Davacının çıkarları arka planda kalmalı
Bölge Yüksek Mahkemesi, davacının iddiasıyla Genel Veri Koruma Yönetmeliğini (GDPR) kullanamayacağını açıkladı. Otomatik tamamlama işlevi, kişisel verilerin otomatik olarak işlenmesi olmasına rağmen, davacının özel ve aile hayatına ilişkin çıkarları, kişisel verilerin korunması ve girişimcilik özgürlüğü geri planda kalmalıdır. Geniş bir kamuoyunun bilgiye erişimdeki çıkarları ve Google’ın girişimcilik özgürlüğü ve ifade özgürlüğü hakkı, Bölge Yüksek Mahkemesi için daha ağır basmaktadır.
Bunu yaparken, Bölge Yüksek Mahkemesi, arama önerisinin “iflas etmiş” anlamının açık kaldığını ve belirsiz olduğunu değerlendirmiştir. Makul bir İnternet kullanıcısı, arama önerisinin otomatik bir sürecin sonucu olduğunun farkındadır. Kullanıcı başlangıçta görüntülenen kombinasyonla “hiçbir şey yapamaz”, bağımsız bir anlamı yoktur ve daha fazla araştırma için bir neden değildir.
BGH’den önce otomatik tamamlama
Kullanıcı, davacı ile “iflas etmiş” terimi arasında bir bağlantı kursa bile, bu bağlantının içerik açısından nasıl görünmesi gerektiği hala belirsiz olacak, Bölge Yüksek Mahkemesi daha fazla açıkladı. Davacının adı ile “müflas” terimi arasındaki bağlantı için fiili bağlayıcı gerçeklerin olduğu da dikkate alınmalıdır.

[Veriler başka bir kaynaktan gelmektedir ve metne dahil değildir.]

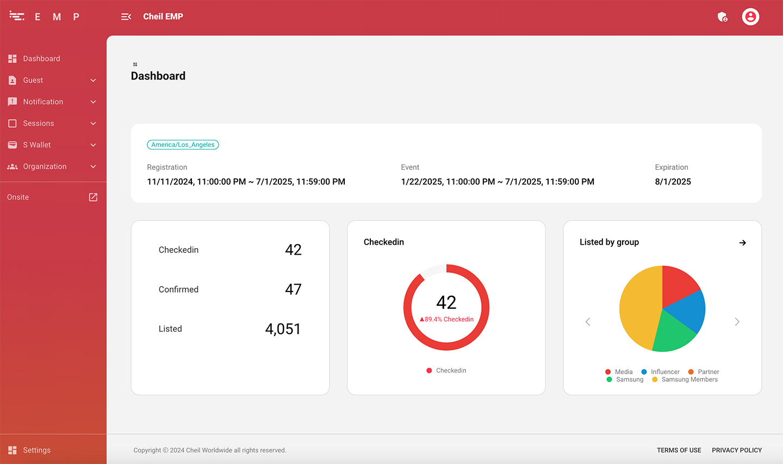Click the Settings grid icon in sidebar
This screenshot has height=464, width=783.
[x=13, y=450]
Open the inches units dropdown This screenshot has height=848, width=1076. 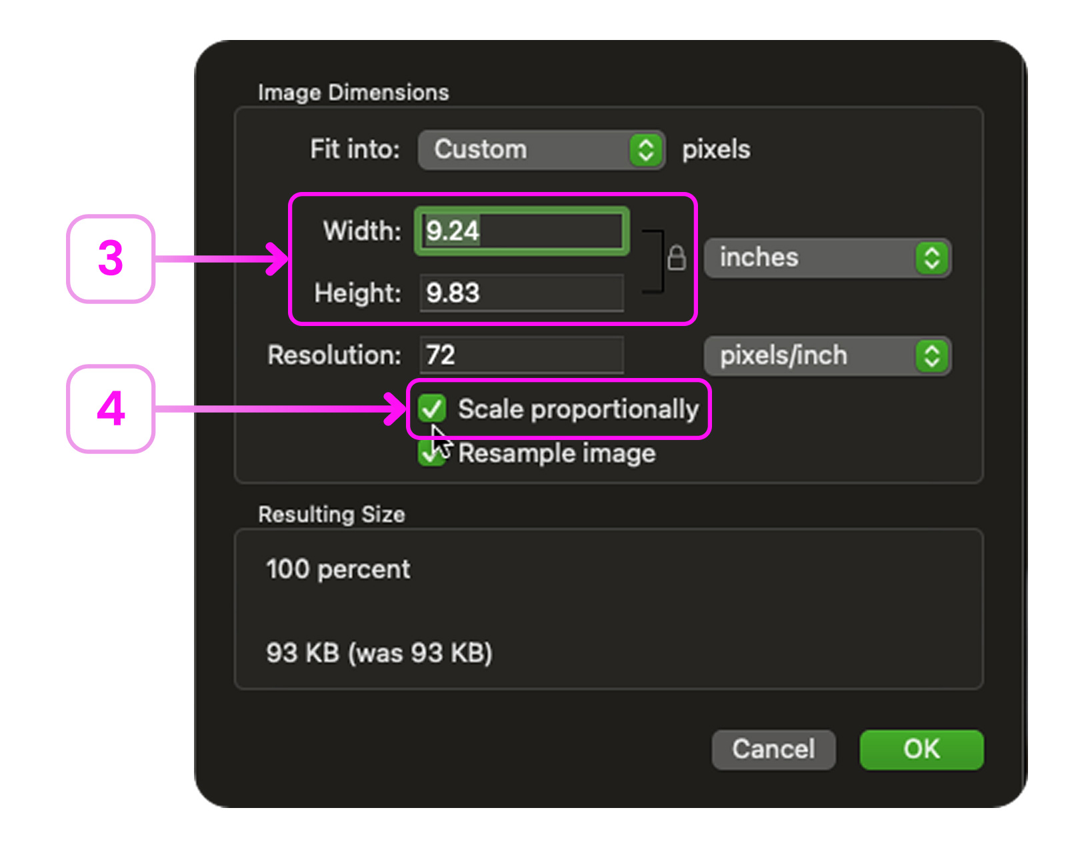click(813, 258)
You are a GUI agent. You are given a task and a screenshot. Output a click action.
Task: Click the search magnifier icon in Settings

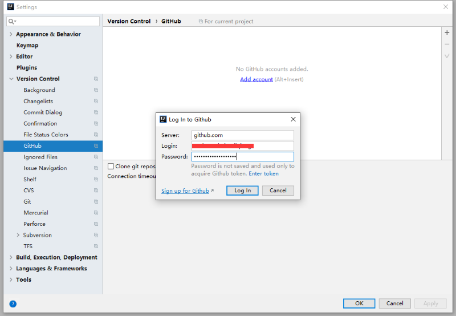tap(12, 22)
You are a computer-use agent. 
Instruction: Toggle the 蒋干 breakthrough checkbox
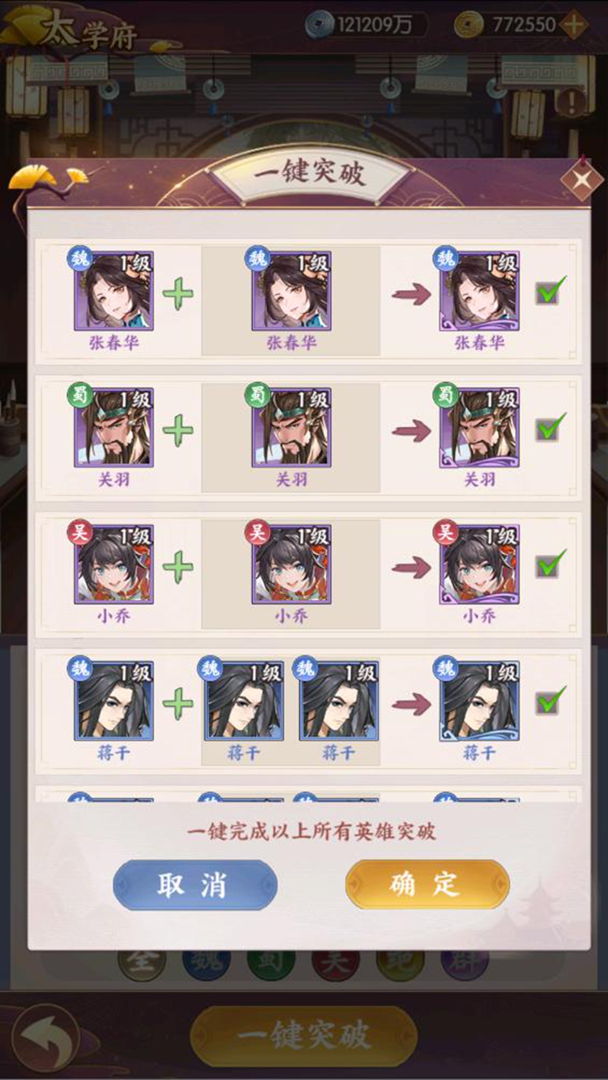(x=549, y=701)
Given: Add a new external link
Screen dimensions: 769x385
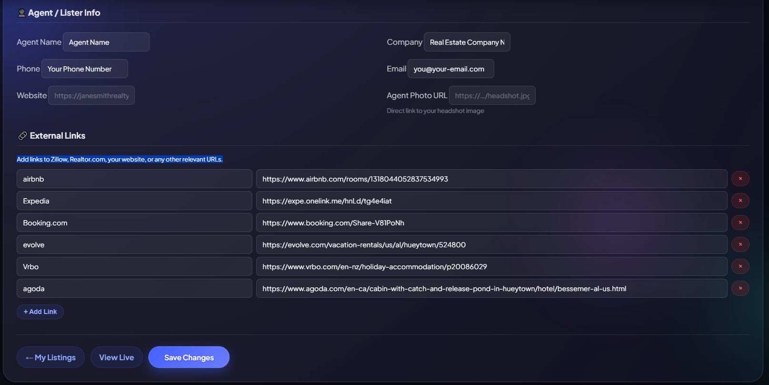Looking at the screenshot, I should [40, 312].
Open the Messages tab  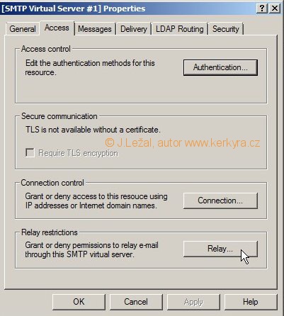[x=95, y=29]
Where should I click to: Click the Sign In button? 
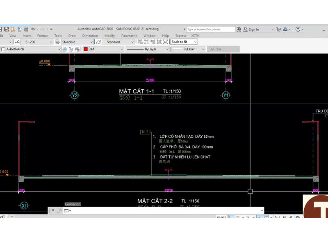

Terim aynı zamanda sadece, belirli koşullar altında iflası cezalandırılabilir bir suç haline getiren Ceza Kanunu’nun 283. Maddesi anlamında yorumlanmamalıdır; daha çok genel kullanımda kullanılır.
Karar kesinleşmemiştir, davacının yine de Federal Adalet Divanına (BGH) başvurması mümkündür. Neredeyse tam on yıl önce, Google’ın kişisel hakları ihlal eden arama önerilerine müdahale etmesi gerektiğine karar verdi. O zamanlar, adının “Scientology” ve “dolandırıcılık” terimleriyle otomatik olarak tamamlanmasıyla haklarının ihlal edildiğini gören bir davacı hakkındaydı. Eski Federal Başkanın eşi Bettina Wulff da Google’a dava açmıştı. Adını Google’ın arama maskesinde beğenmediği terimlerle bağlantılı olarak gördü ve 2015 yılında arama motoru sağlayıcısıyla mahkeme dışı bir anlaşmaya vardı.